2-1.評価の目的、方法、評価項目及び基準

「戦略的創造研究推進事業(社会技術研究開発及び先端的低炭素化開発を除く。) の実施に関する規則」における「第4章 事業の評価」の規定内容に沿って実施した。

2-2.評価対象研究代表者及び研究課題

2017年度採択研究課題

(1)天野 薫(情報通信研究機構 脳情報通信融合研究センター 主任研究員)
脳状態を考慮した低負荷かつ効率的な情報提示デバイスの開発

(2)伊藤 勇太(東京工業大学 情報理工学院 助教)
視覚拡張に向けた高度な知覚情報提示を行う映像重畳技術基盤の構築

(3)上瀧 剛(熊本大学 大学院先端科学研究部 准教授)
物理媒体利用ディスプレイの符号化に関する基盤技術の開発

(4)杉浦 裕太(慶應義塾大学 理工学部 准教授)
セルフリハビリテーションを促進するシステム基盤構築

(5)竹井 邦晴(大阪府立大学 大学院工学研究科 教授)
連続的多種健康・環境データ解析に向けたデバイスプラットフォームの創出

(6)鳴海 拓志(東京大学 大学院情報理工学系研究科 准教授)
Ghost Engineering:身体知覚の変容を通じた認知拡張基盤の構築

(7)橋本 悠希(筑波大学 システム情報系 助教)
間接的な足底触覚提示技術による足底インタラクションの拡張

(8)牧野 泰才(東京大学 大学院新領域創成科学研究科 准教授)
人の挙動観察に基づく対象情報の推定と身体動作予測

(9)山川 雄司(東京大学 大学院情報学環 准教授)
高速センシング・ロボットによる実時間インタラクションの創成

(10)吉村 奈津江(東京工業大学 科学技術創成研究院 准教授)
脳波を用いたセルフケアサポートシステム

2-3.事後評価会の実施時期

2021年1月13日(水曜日)事後評価会(成果報告会)開催

2-4.評価者

研究総括
暦本 純一 東京大学 大学院情報学環 教授/(株) ソニーコンピュータサイエンス研究所 副所長
領域アドバイザー
五十嵐 健夫 東京大学 大学院工学系研究科 教授
今井 倫太 慶應義塾大学 理工学部 教授
牛場 潤一 慶應義塾大学 理工学部 准教授
梶本 裕之 電気通信大学 大学院情報理工学研究科 教授
川原 圭博 東京大学 大学院工学系研究科 教授
楠 房子 多摩美術大学 美術学部 教授
小池 英樹 東京工業大学 情報理工学院 教授
武田 浩一 名古屋大学 大学院情報学研究科 教授/附属価値創造研究センターセンター長
林 千晶 (株)ロフトワーク 代表取締役/マサチューセッツ工科大学 メディアラボ 所長補佐
山岸 典子 立命館大学 グローバル教養学部 教授
領域運営アドバイザー
安宅 和人 ヤフー(株) チーフストラテジーオフィサー(CSO)/慶應義塾大学環境情報学部 教授

※所属および役職は評価時点のものです。

3.総括総評

 本研究領域では、情報科学技術をはじめとする各種の技術により、人間と人間、人間と機械、人間と情報環境、人間と実世界環境などの多様な状況でのインタラクションの進展に資する人間の能力を拡張するための新たな技術や人間と環境が高度に調和する技術の創出、インタラクション理解のさらなる深化を目指して、研究を進めてきた。
 総じて言えばインタラクション関連研究領域であるが、2020年度終了の1期生の研究課題は、様々な分野から多様な技術者が集まっていた。
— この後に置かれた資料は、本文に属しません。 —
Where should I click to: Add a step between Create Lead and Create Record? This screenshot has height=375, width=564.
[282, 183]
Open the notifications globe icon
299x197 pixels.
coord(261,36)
脳波から人の活動を推定するBMI、視覚を拡張し見えないものを見えるようにするディスプレイデバイス、人間の動作に合わせて対応が可能はリアルタイム処理、人の内部情報を獲得するためのウェアラブルエレクトロニクス等、そのジャンルは多岐に渡った。
 運営に関しては、年2回の合宿形式の領域会議を中心に、それぞれの分野で日本を代表する研究者が、一段階広い視野で自分の研究を見直し、基盤技術と応用分野の様々な側面から総括・アドバイザーと共に議論を戦わせた。
 各研究者は、当該分野のトップ国際会議での論文発表、チュートリアル講演などを行うとともに、ソフトウェアの公開、企業等との共同研究などを活発に進めた。3.5年間における総論文数は334件を数え、その中で、44件の様々な受賞を勝ち得ている。研究成果の特許出願も10件あった。また、成果の展示においては、2019年度のJSTアゴラに3名の研究者が出展し好評を得たこと、2名の研究者によるプレス発表(ウェアラブルデバイス関連、BMI関連)も大きな反響を得ている。
 本来、さきがけは個人研究であるが、本領域では、多様な背景を持つ参加研究者間での共同研究が多く結実したことも特筆すべき点である。JSTとしての施策である研究者間の共同研究にも多数の応募があり、13件の共同研究が行われ、個々の成果に結び付いている。
 本さきがけの特徴の一つとして、SciFoS (Science For Society)活動に対して全員参加する方針を揚げたことがある。その結果、大半の研究者が企業訪問を行い、自らの研究と社会実装との接点を検討する機会が与えられ、インタラクション研究の成果として有益であったと考える。
 総括との接点としては、領域会議等だけでなく、サイトビジットを全員に対して行い、実際の研究現場を視察し、各研究者とも個別に議論する時間を確保できたことも価値があったと考える。
 このさきがけの1期生は、今年度で終了となるが、上位組織であるAIPラボのプロジェクトとして、AIP加速で研究を継続するもの、新たなJSTのプロジェクトである創発的研究支援事業に採択された者もおり、今後の更なる発展が大いに期待できる。
 以上、本領域は各研究者の研究を促進したことはもちろんのこと、将来の日本の科学技術のリーダ育成の場として十分に機能した。